START Recorded information

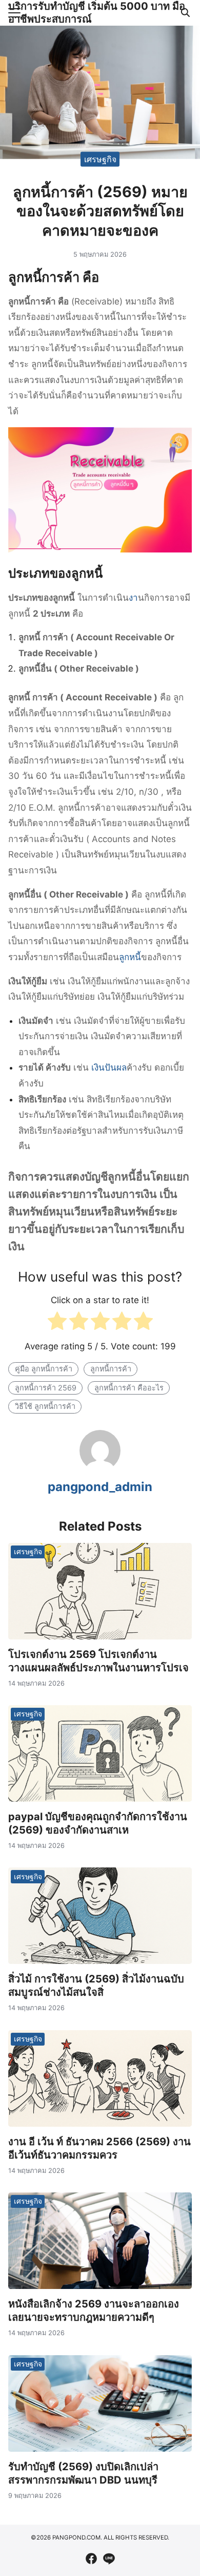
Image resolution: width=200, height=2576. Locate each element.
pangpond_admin (100, 1486)
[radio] (57, 1323)
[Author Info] (100, 1468)
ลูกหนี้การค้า (110, 1368)
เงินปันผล (109, 1067)
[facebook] (91, 2558)
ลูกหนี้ (130, 957)
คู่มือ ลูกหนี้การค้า (43, 1368)
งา (133, 598)
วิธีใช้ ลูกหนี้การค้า (45, 1406)
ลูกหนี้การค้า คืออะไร (129, 1387)
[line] (108, 2558)
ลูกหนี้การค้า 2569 (45, 1387)
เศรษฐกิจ (100, 159)
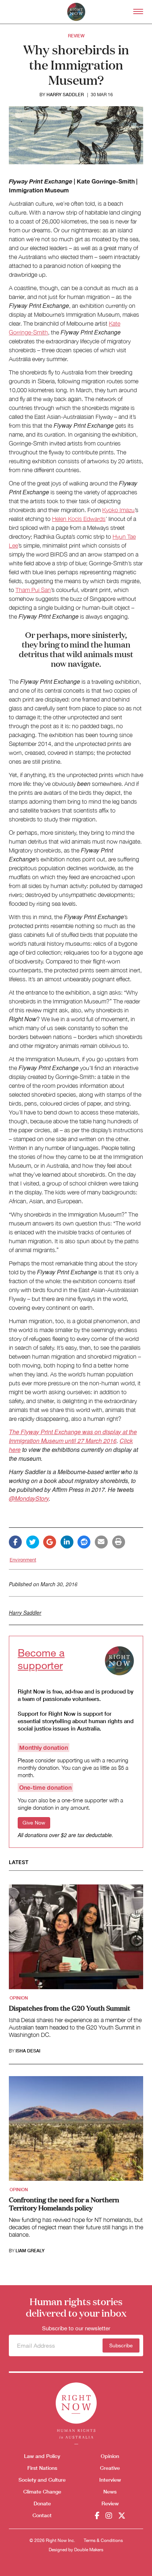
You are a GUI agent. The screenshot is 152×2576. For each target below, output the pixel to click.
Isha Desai (27, 2051)
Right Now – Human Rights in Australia (76, 12)
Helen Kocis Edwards (79, 518)
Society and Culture (42, 2479)
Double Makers (88, 2549)
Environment (23, 1560)
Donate (42, 2503)
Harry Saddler (65, 94)
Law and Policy (42, 2456)
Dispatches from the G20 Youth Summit (69, 2008)
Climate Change (42, 2491)
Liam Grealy (30, 2250)
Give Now (34, 1823)
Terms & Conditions (103, 2540)
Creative (110, 2468)
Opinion (19, 1998)
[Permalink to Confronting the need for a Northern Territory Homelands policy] (76, 2131)
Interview (110, 2479)
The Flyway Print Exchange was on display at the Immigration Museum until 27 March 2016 (73, 1436)
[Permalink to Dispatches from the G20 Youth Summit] (76, 1939)
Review (76, 35)
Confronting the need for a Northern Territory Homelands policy (64, 2203)
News (110, 2491)
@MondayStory (29, 1498)
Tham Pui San (33, 589)
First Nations (42, 2468)
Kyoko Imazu (118, 510)
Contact (42, 2515)
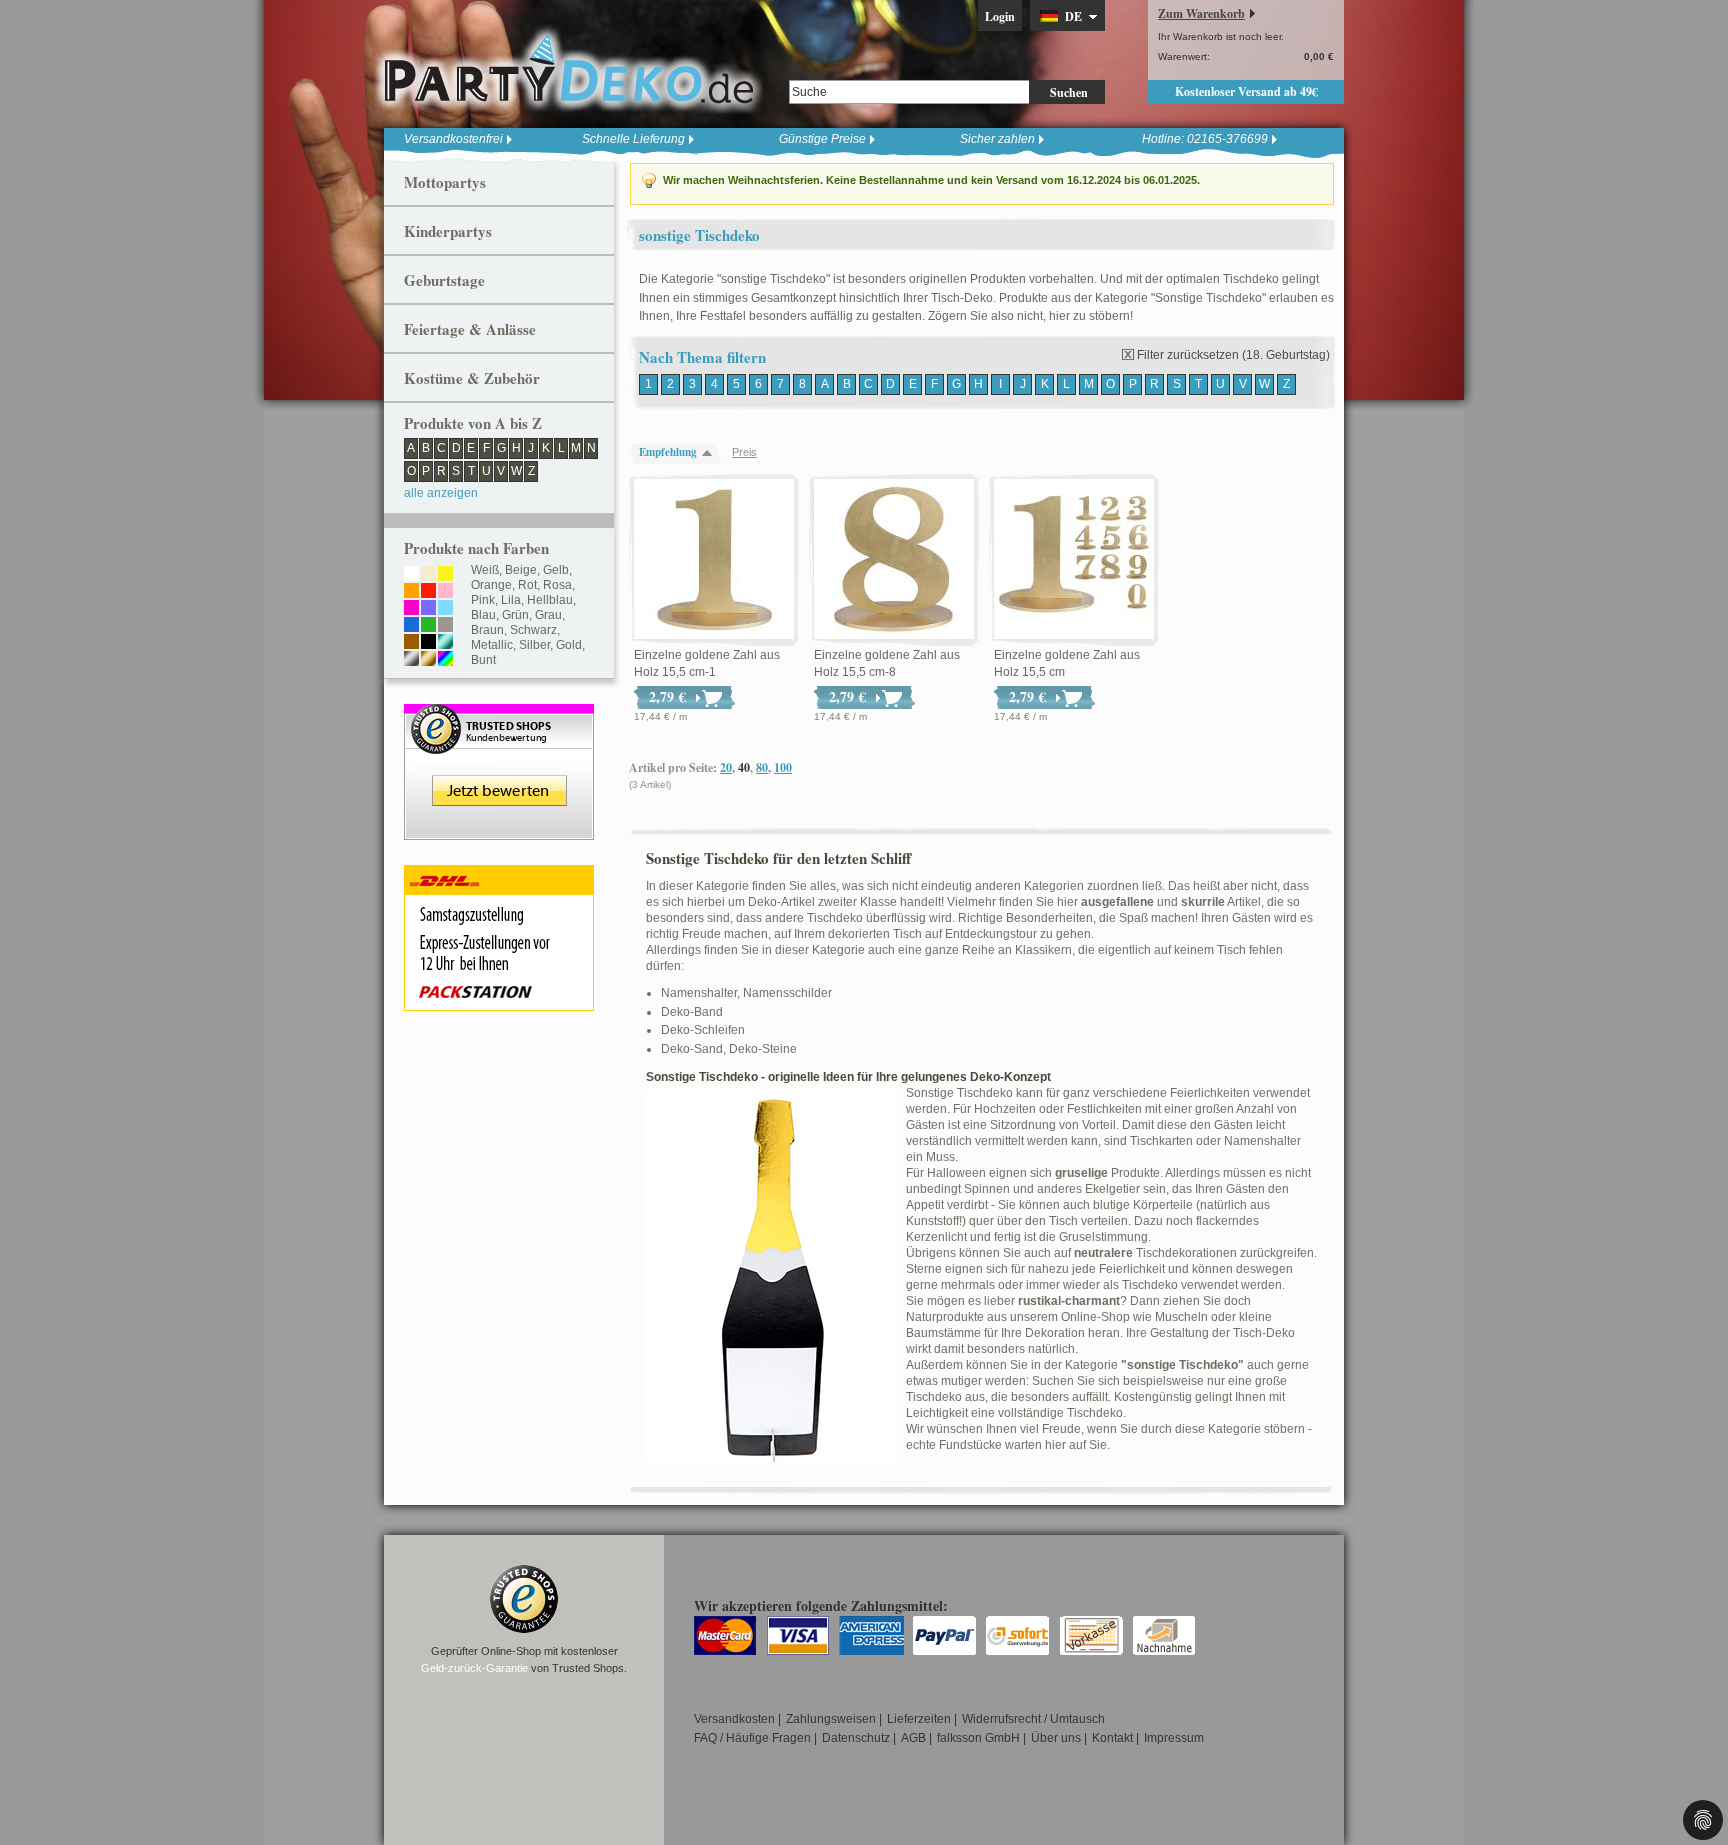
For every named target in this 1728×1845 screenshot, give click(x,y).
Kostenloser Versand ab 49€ (1246, 91)
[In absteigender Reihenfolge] (712, 452)
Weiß (485, 570)
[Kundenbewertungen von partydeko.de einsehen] (499, 713)
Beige (521, 570)
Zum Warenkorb (1201, 13)
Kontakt (1112, 1738)
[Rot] (428, 592)
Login (1000, 16)
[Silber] (411, 660)
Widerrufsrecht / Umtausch (1033, 1719)
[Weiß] (411, 575)
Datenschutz (856, 1738)
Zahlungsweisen (831, 1719)
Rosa (557, 585)
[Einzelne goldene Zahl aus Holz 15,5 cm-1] (714, 560)
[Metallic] (445, 643)
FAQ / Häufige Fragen (752, 1738)
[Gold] (428, 660)
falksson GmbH (978, 1738)
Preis (744, 452)
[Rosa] (445, 592)
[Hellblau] (445, 609)
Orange (491, 585)
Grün (515, 615)
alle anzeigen (441, 493)
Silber (534, 645)
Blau (483, 615)
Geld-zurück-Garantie (474, 1668)
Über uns (1056, 1738)
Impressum (1174, 1738)
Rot (527, 585)
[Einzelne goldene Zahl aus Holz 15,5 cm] (1074, 560)
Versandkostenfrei (453, 139)
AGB (913, 1738)
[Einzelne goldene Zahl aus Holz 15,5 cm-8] (894, 560)
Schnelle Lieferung (633, 139)
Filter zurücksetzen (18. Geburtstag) (1233, 355)
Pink (483, 600)
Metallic (492, 645)
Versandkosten (734, 1719)
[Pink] (411, 609)
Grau (548, 615)
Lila (511, 600)
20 (726, 767)
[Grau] (445, 626)
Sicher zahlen (997, 139)
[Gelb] (445, 575)
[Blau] (411, 626)
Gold (569, 645)
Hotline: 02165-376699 (1205, 139)
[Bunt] (445, 660)
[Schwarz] (428, 643)
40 (744, 767)
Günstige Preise (822, 139)
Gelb (556, 570)
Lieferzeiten (919, 1719)
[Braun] (411, 643)
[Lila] (428, 609)
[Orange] (411, 592)
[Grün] (428, 626)
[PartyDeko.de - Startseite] (569, 69)
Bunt (483, 660)
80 (762, 767)
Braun (487, 630)
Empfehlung (668, 452)
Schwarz (533, 630)
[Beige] (428, 575)
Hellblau (550, 600)
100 (783, 767)
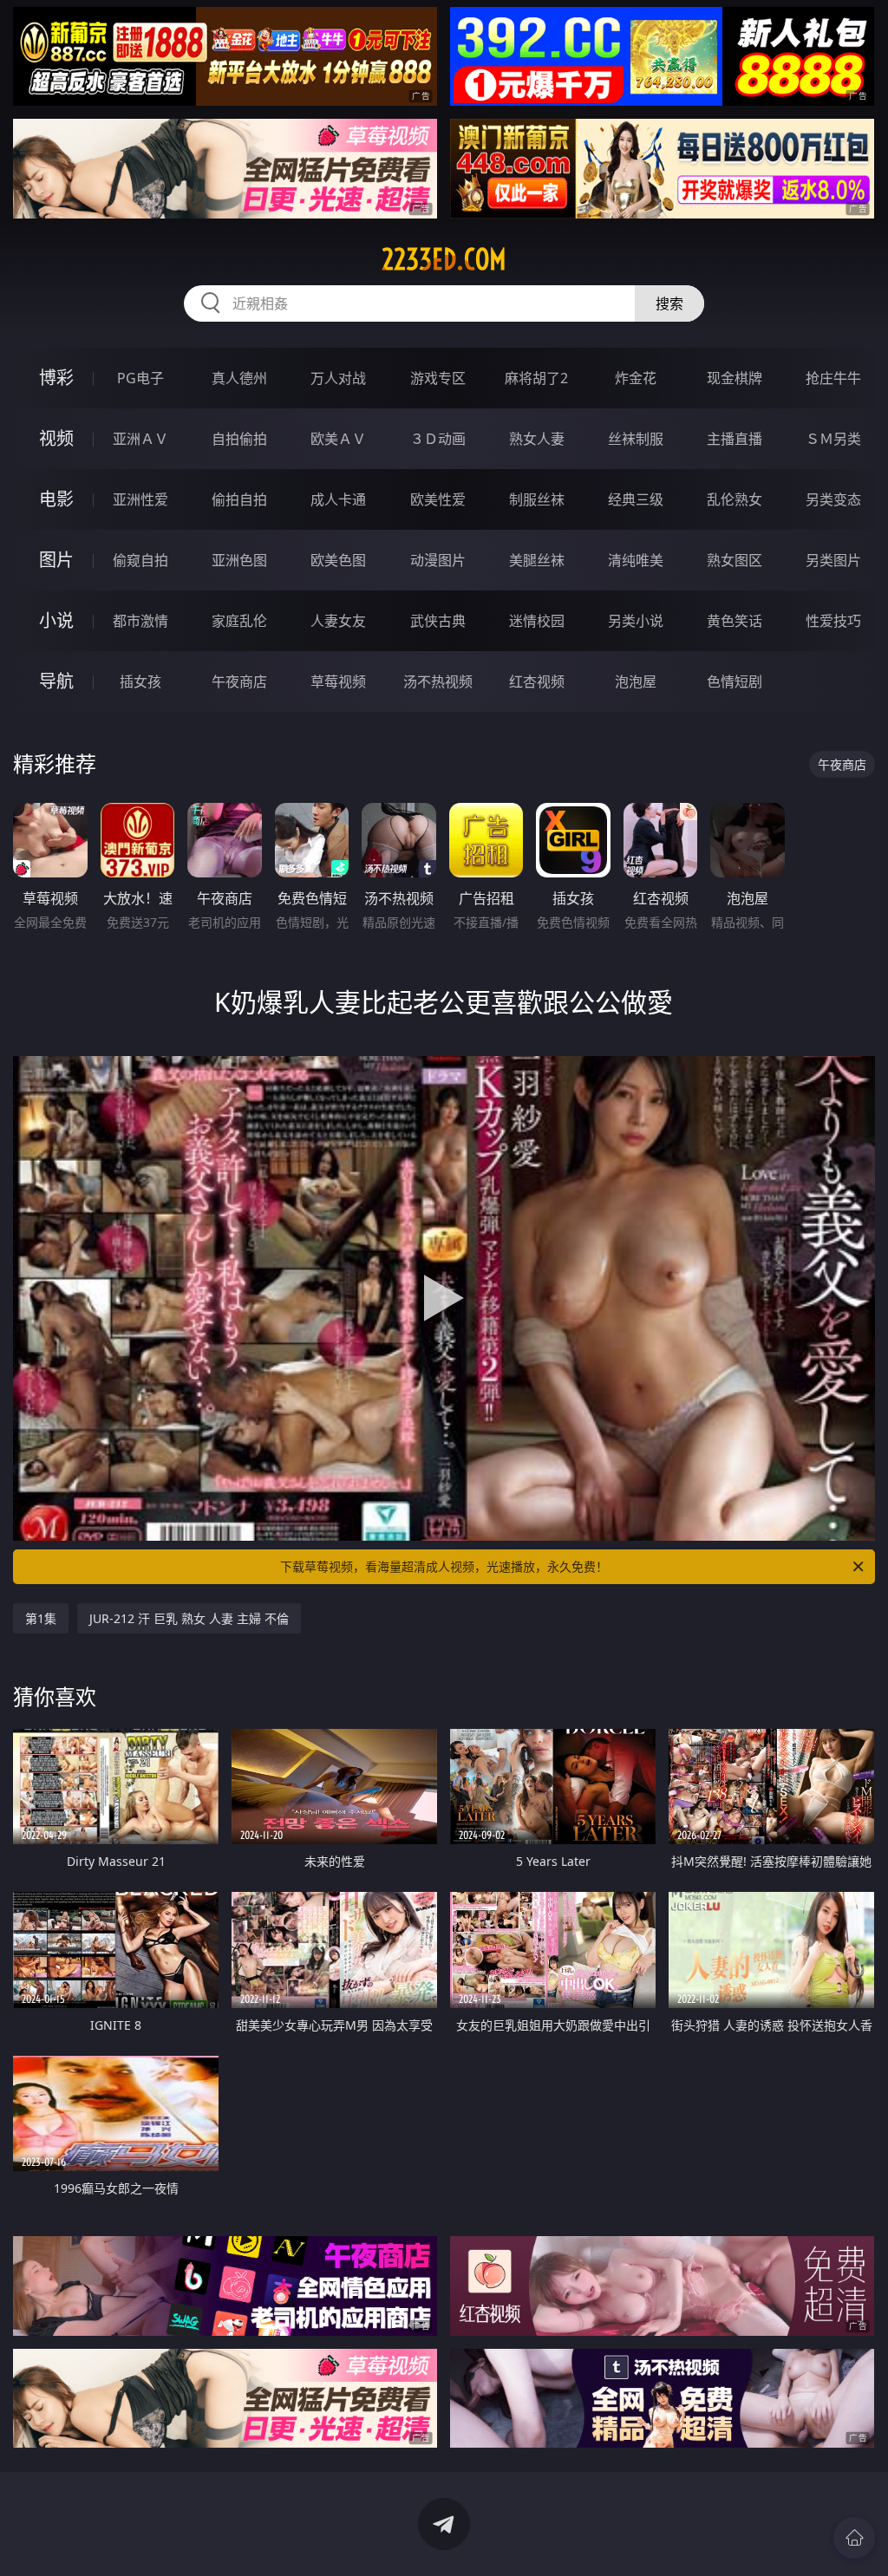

END Recorded information

Work to complete -> Restate each line of the records exactly; pictures do not belong in the copy.

Result of the exercise ->
Image resolution: width=200, height=2576. Locate each element.
pangpond_admin (100, 1486)
[radio] (57, 1323)
[Author Info] (100, 1468)
ลูกหนี้การค้า (110, 1368)
เงินปันผล (109, 1067)
[facebook] (91, 2558)
ลูกหนี้ (130, 957)
คู่มือ ลูกหนี้การค้า (43, 1368)
งา (133, 598)
วิธีใช้ ลูกหนี้การค้า (45, 1406)
ลูกหนี้การค้า คืออะไร (129, 1387)
[line] (108, 2558)
ลูกหนี้การค้า 2569 (45, 1387)
เศรษฐกิจ (100, 159)
You are a GUI agent. The screenshot is 152×2576. For each target below, output the pixel to click.
Isha Desai (27, 2051)
Right Now – Human Rights in Australia (76, 12)
Helen Kocis Edwards (79, 518)
Society and Culture (42, 2479)
Double Makers (88, 2549)
Environment (23, 1560)
Donate (42, 2503)
Harry Saddler (65, 94)
Law and Policy (42, 2456)
Dispatches from the G20 Youth Summit (69, 2008)
Climate Change (42, 2491)
Liam Grealy (30, 2250)
Give Now (34, 1823)
Terms & Conditions (103, 2540)
Creative (110, 2468)
Opinion (19, 1998)
[Permalink to Confronting the need for a Northern Territory Homelands policy] (76, 2131)
Interview (110, 2479)
The Flyway Print Exchange was on display at the Immigration Museum until 27 March 2016 (73, 1436)
[Permalink to Dispatches from the G20 Youth Summit] (76, 1939)
Review (76, 35)
Confronting the need for a Northern Territory Homelands policy (64, 2203)
News (110, 2491)
@MondayStory (29, 1498)
Tham Pui San (33, 589)
First Nations (42, 2468)
Kyoko Imazu (118, 510)
Contact (42, 2515)
For every named target in this 1728×1845 screenshot, give click(x,y).
Kostenloser Versand ab 49€ (1246, 91)
[In absteigender Reihenfolge] (712, 452)
Weiß (485, 570)
[Kundenbewertungen von partydeko.de einsehen] (499, 713)
Beige (521, 570)
Zum Warenkorb (1201, 13)
Kontakt (1112, 1738)
[Rot] (428, 592)
Login (1000, 16)
[Silber] (411, 660)
Widerrufsrecht / Umtausch (1033, 1719)
[Weiß] (411, 575)
Datenschutz (856, 1738)
Zahlungsweisen (831, 1719)
Rosa (557, 585)
[Einzelne goldene Zahl aus Holz 15,5 cm-1] (714, 560)
[Metallic] (445, 643)
FAQ / Häufige Fragen (752, 1738)
[Gold] (428, 660)
falksson GmbH (978, 1738)
Preis (744, 452)
[Rosa] (445, 592)
[Hellblau] (445, 609)
Orange (491, 585)
Grün (515, 615)
alle anzeigen (441, 493)
Silber (534, 645)
Blau (483, 615)
Geld-zurück-Garantie (474, 1668)
Über uns (1056, 1738)
Impressum (1174, 1738)
Rot (527, 585)
[Einzelne goldene Zahl aus Holz 15,5 cm] (1074, 560)
Versandkostenfrei (453, 139)
AGB (913, 1738)
[Einzelne goldene Zahl aus Holz 15,5 cm-8] (894, 560)
Schnelle Lieferung (633, 139)
Filter zurücksetzen (18. Geburtstag) (1233, 355)
Pink (483, 600)
Metallic (492, 645)
Versandkosten (734, 1719)
[Pink] (411, 609)
Grau (548, 615)
Lila (511, 600)
20 (726, 767)
[Grau] (445, 626)
Sicher zahlen (997, 139)
[Gelb] (445, 575)
[Blau] (411, 626)
Gold (569, 645)
Hotline: 02165-376699 (1205, 139)
[Bunt] (445, 660)
[Schwarz] (428, 643)
40 (744, 767)
Günstige Preise (822, 139)
Gelb (556, 570)
Lieferzeiten (919, 1719)
[Braun] (411, 643)
[Lila] (428, 609)
[Orange] (411, 592)
[Grün] (428, 626)
[PartyDeko.de - Startseite] (569, 69)
Bunt (483, 660)
80 (762, 767)
Braun (487, 630)
Empfehlung (668, 452)
Schwarz (533, 630)
[Beige] (428, 575)
Hellblau (550, 600)
100 (783, 767)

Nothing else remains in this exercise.